Scope, Debugging, and the Importance of Naming

Let’s say you wanted to validate all those calculations you did when doing hypothesis testing with the 2 sample t-test.

In the 2 sample t-test, you need to calculate a few things, like averages, standard deviations, then combining these things somehow. To create fake data, you’ll also need to specify some parameters as well. It is very easy to get repeated names to conflict with one another.

We will use this to demonstrate an important concept in programming called “scope” and also teach you how to debug. The code in this section will be intentionally written in an odd/incorrect way to highlight these concepts.

Lightning review of hypothesis testing

A quick reminder, a hypothesis test is similar to a proof by contradiction in mathematics but using data instead of logic. To disprove something, we assume it’s true, then collect some data. If the assumption leads us to some improbably result in the data, we would then reject the assumption.

In the 2 sample t-test, the assumption is often “the 2 groups have the same distribution” and the result in the data is often the difference between the averages. Using our male vs female cops example from our previous lesson, the distribution can refer to the salaries between these two groups. Assume the two groups have the same salary distribution would imply they have the same average salary. This allows us to use the difference between the average salaries (of the groups) as a way to validate our assumption.

Recalling the 2 sample t-test

To validate whether hypothesis testing “works”, you would likely replicate its calculation in code first. The calculations goes as

avg1 <- mean(data1)
avg2 <- mean(data2)

# Getting standard errors
sd1 <- sd(data1)
sd2 <- sd(data2)
s1 <- length(data1)
s2 <- length(data2)
se1 <- sd1 / sqrt(s1 - 1)
se2 <- sd2/ sqrt(s2 - 1)

test_stat <- (avg1 - avg2) / sqrt(se1^2 + se2^2)

Notice that data1 and data2 are not defined so the code above won’t run yet
Notice there is a lot of redundant code
We intentionally did not calculate a p-value to not distract from the main point

To fix the problems mentioned, we might revised the code as follows:

# Create fake data
s1 <- 100
s2 <- 25
set.seed(1)
data1 <- rnorm(s1)
data2 <- rnorm(s2)

avg1 <- mean(data1)
avg2 <- mean(data2)

# Getting standard errors
calc_se <- function(data1){
    # The naming of s1 here is intentionally in conflict with our previous convention
    s1 <- sd(data1)
    ss1 <- length(data1) # ss = sample size
    return(s1 / sqrt(ss1 - 1))
}
s2 <- calc_se(data2)
# Here is yet another conflict of s1
s1 <- calc_se(data1)

test_stat <- (avg1 - avg2) / sqrt(s1^2 + s2^2)
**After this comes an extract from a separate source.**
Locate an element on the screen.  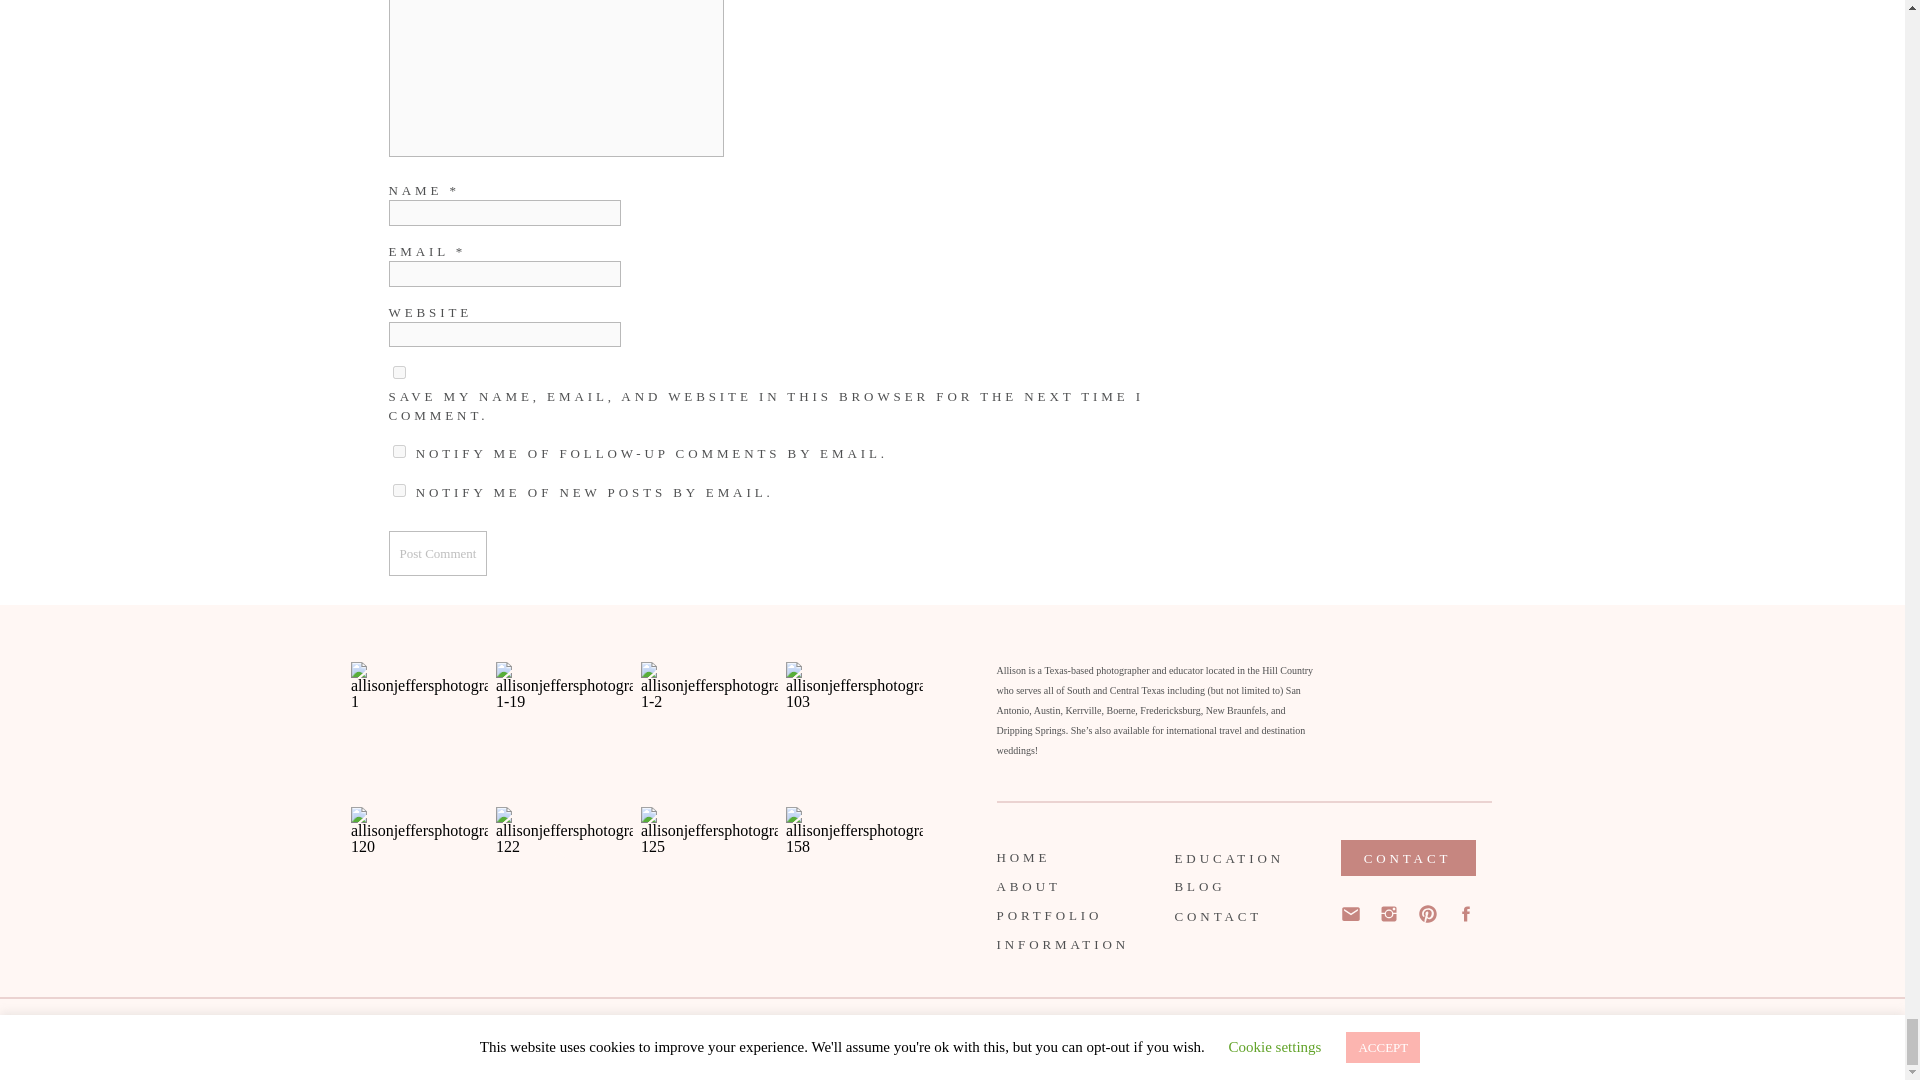
subscribe is located at coordinates (398, 490).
We created the fake data by choosing arbitrary sample sizes for the 2 samples then drew from the Standard Normal distribution. This simulation corresponds to the null hypothesis where “the distributions are the same between the 2 groups”.
We wrote a function to avoid the repetitive calculations with the Standard Error
One major thing to notice is that the variable name s1 is used at 3 different settings, we will elaborate on this issue.

The same variable name used at different places

From the example above, notice the 3 locations where s1 is mentioned:

as the sample size of the first sample with s1 <- 100
as the sample standard deviation with s1 <- sd(data1) within calc_se()
as the standard error of the sample average with s1 <- calc_se(data1)
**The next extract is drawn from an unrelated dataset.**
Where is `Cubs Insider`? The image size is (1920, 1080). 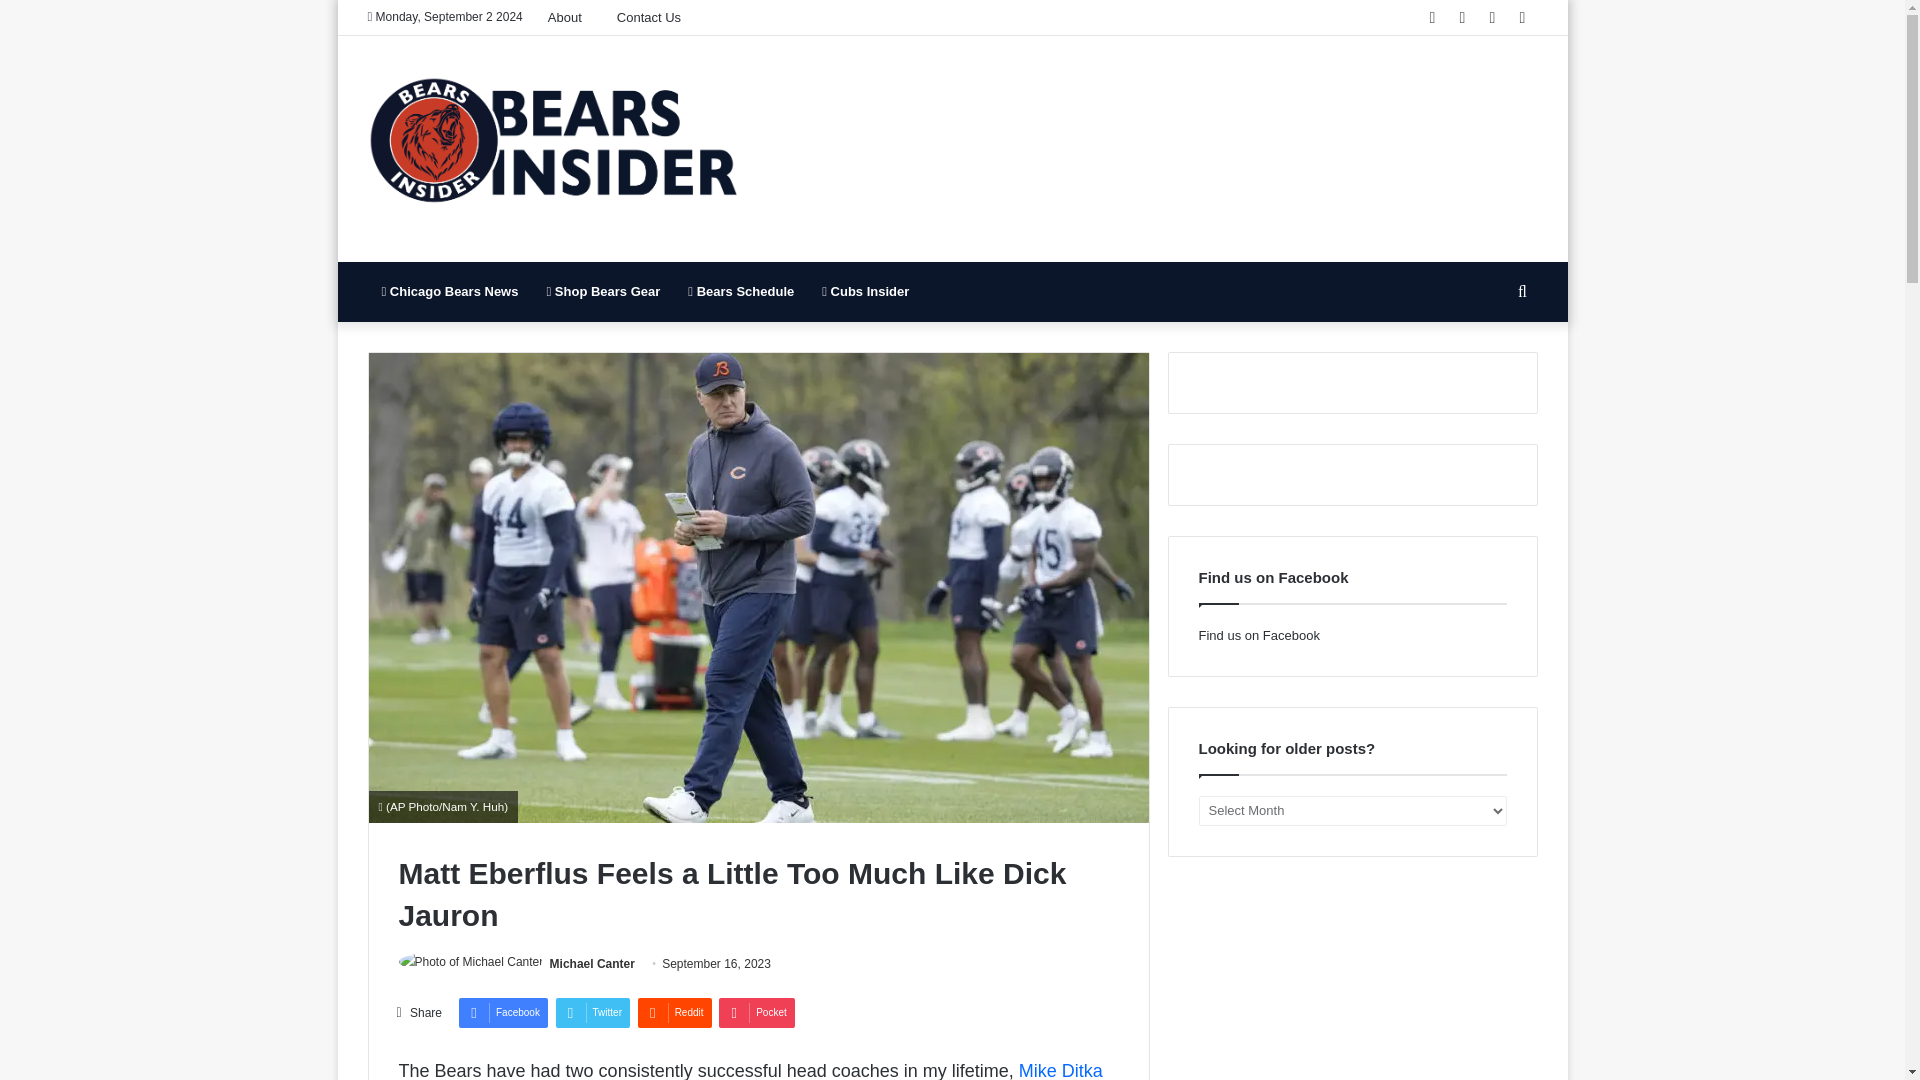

Recall that when we use the assignment operator, <-, the last one evaluated will overwrite all the previous instances. But we have a twist because one is defined within a function. So what order are each s1 <- actually evaluated?

More importantly, is the code with calc_se() equivalent to if we simply “copy/paste” the body of the function outside? For example:

# Create fake data
s1 <- 100
s2 <- 25
set.seed(1)
data1 <- rnorm(s1)
data2 <- rnorm(s2)

avg1 <- mean(data1)
avg2 <- mean(data2)

# Getting standard errors
# The code below replaces `s2 <- calc_se(data2)`
data1 <- data2
s1 <- sd(data1)
ss1 <- length(data1) # ss = sample size
s2 <- s1 / sqrt(ss1 - 1)
# The code below replaces `s1 <- calc_se(data1)`
data1 <- data1
s1 <- sd(data1)
ss1 <- length(data1) # ss = sample size
s1 <- s1 / sqrt(ss1 - 1)

test_stat <- (avg1 - avg2) / sqrt(s1^2 + s2^2)
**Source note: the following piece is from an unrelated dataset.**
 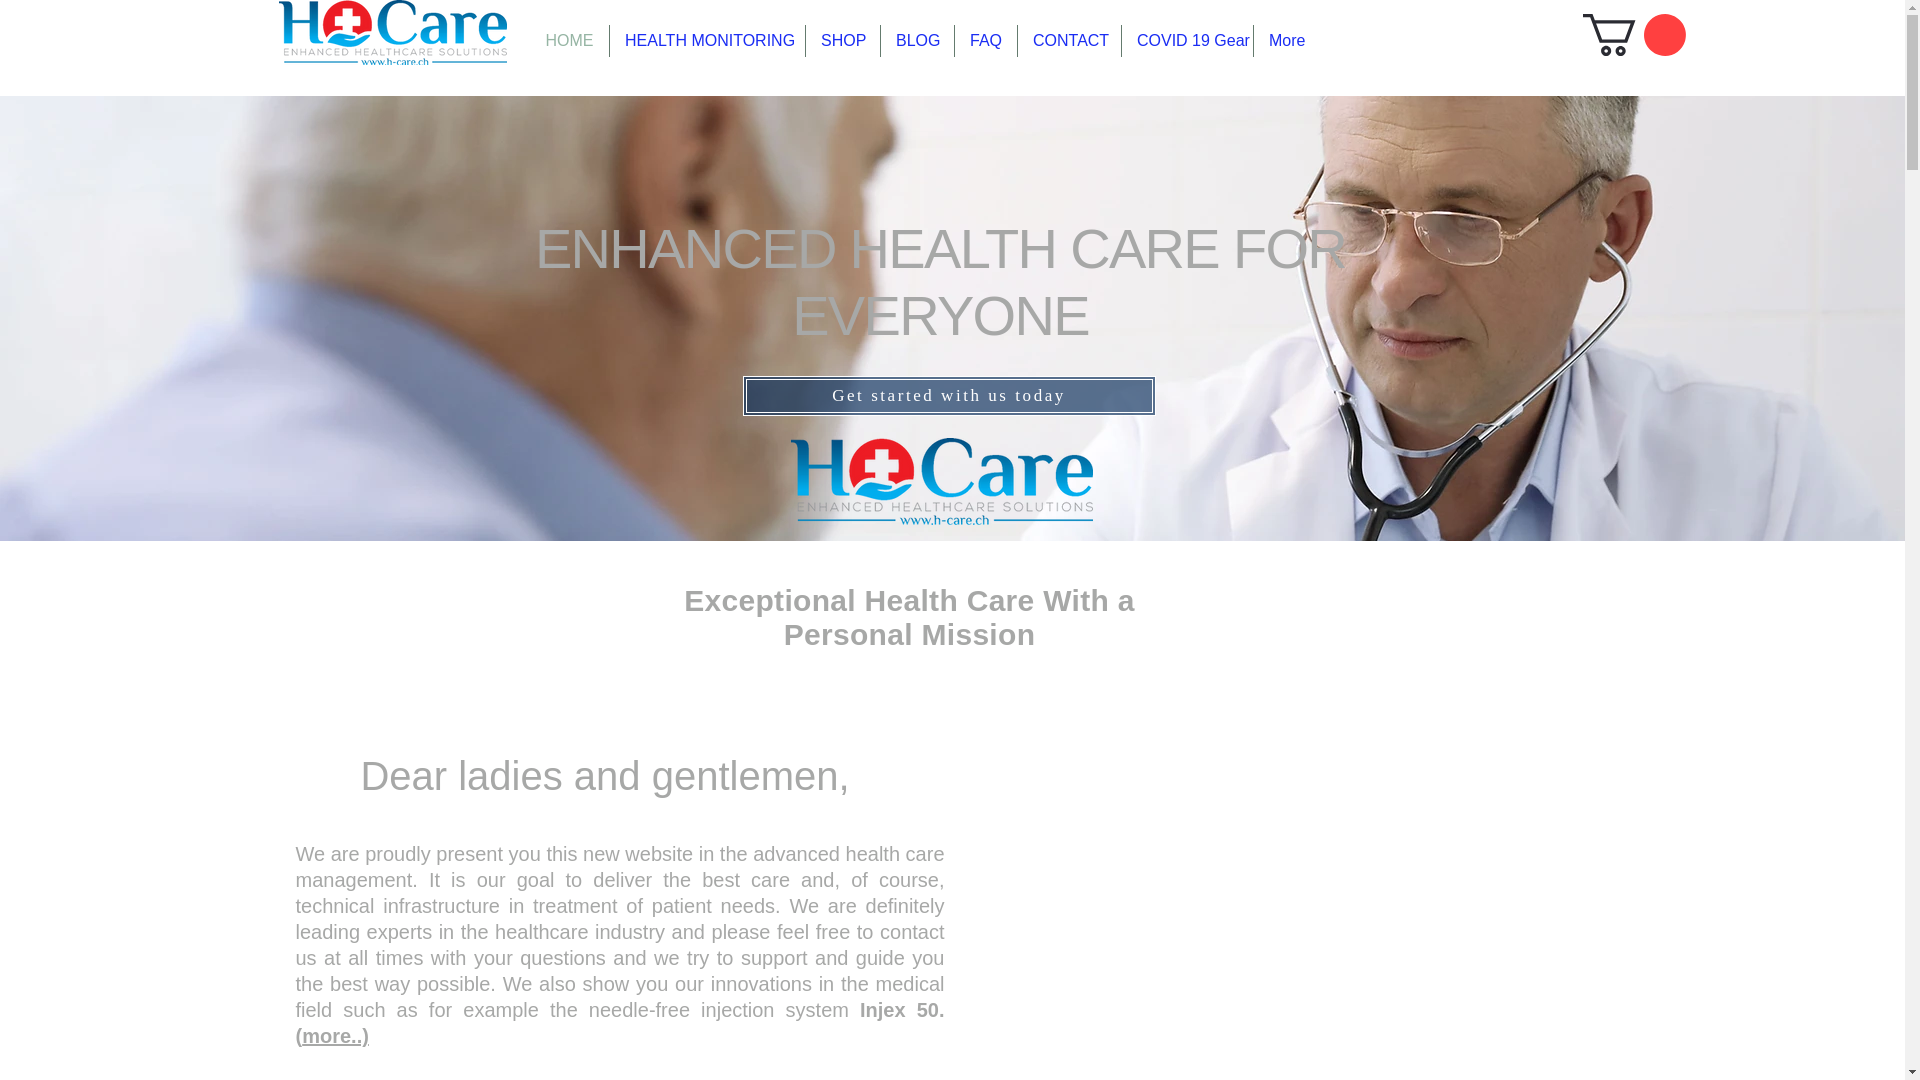 What do you see at coordinates (918, 40) in the screenshot?
I see `BLOG` at bounding box center [918, 40].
Notice we intentionally calculated the standard error for data2 first to avoid overwriting the standard error for data1

Debugging 101 - Adding print statements

To understand the behavior of the code is the number 1 skill in debugging code. At these times, people often inject print() statements at different parts of the code to understand the order and context of the code.

In the case where we “copy/pasted” the body of the function out, we can simply add a print() statement before/after s1 is redefined.

# Create fake data
s1 <- 100
print(paste('s1 is now', s1))
s2 <- 25
set.seed(1)
data1 <- rnorm(s1)
data2 <- rnorm(s2)

avg1 <- mean(data1)
avg2 <- mean(data2)

# Getting standard errors
# The code below replaces `s2 <- calc_se(data2)`
data1 <- data2
s1 <- sd(data1)
print(paste('s1 is now', s1))
ss1 <- length(data1) # ss = sample size
s2 <- s1 / sqrt(ss1 - 1)
# The code below replaces `s1 <- calc_se(data1)`
data1 <- data1
s1 <- sd(data1)
print(paste('s1 is now', s1))
ss1 <- length(data1) # ss = sample size
s1 <- s1 / sqrt(ss1 - 1)
print(paste('s1 is now', s1))

test_stat <- (avg1 - avg2) / sqrt(s1^2 + s2^2)

The exercise above should be relatively straightforward since we know the last assignment to s1 will override all the previous versions.

Now, let’s try to add these print statements into the case with our function calc_se() with a few additional print statements. Please guess the value and order each of print() statements will return below before running it:

# Create fake data
s1 <- 100
print(paste('s1 is now', s1))
s2 <- 25
set.seed(1)
data1 <- rnorm(s1)
data2 <- rnorm(s2)

avg1 <- mean(data1)
avg2 <- mean(data2)

# Getting standard errors
calc_se <- function(data1){
    # The naming of s1 here is intentionally in conflict with our previous convention
    print(paste('inside the function: s1 is now', s1))
    s1 <- sd(data1)
    print(paste('inside the function: s1 is now', s1))
    ss1 <- length(data1) # ss = sample size
    return(s1 / sqrt(ss1 - 1))
}
print(paste('after calc_se definition s1 is now', s1))
s2 <- calc_se(data2)
print(paste('between calc_se calls, s1 is now', s1))
# Here is yet another conflict of s1
s1 <- calc_se(data1)
print(paste('finally, s1 is now', s1))

test_stat <- (avg1 - avg2) / sqrt(s1^2 + s2^2)

Order and Scope

If the code above was ran in order, you should have noticed 8 total messages from print(). We will explain each in order!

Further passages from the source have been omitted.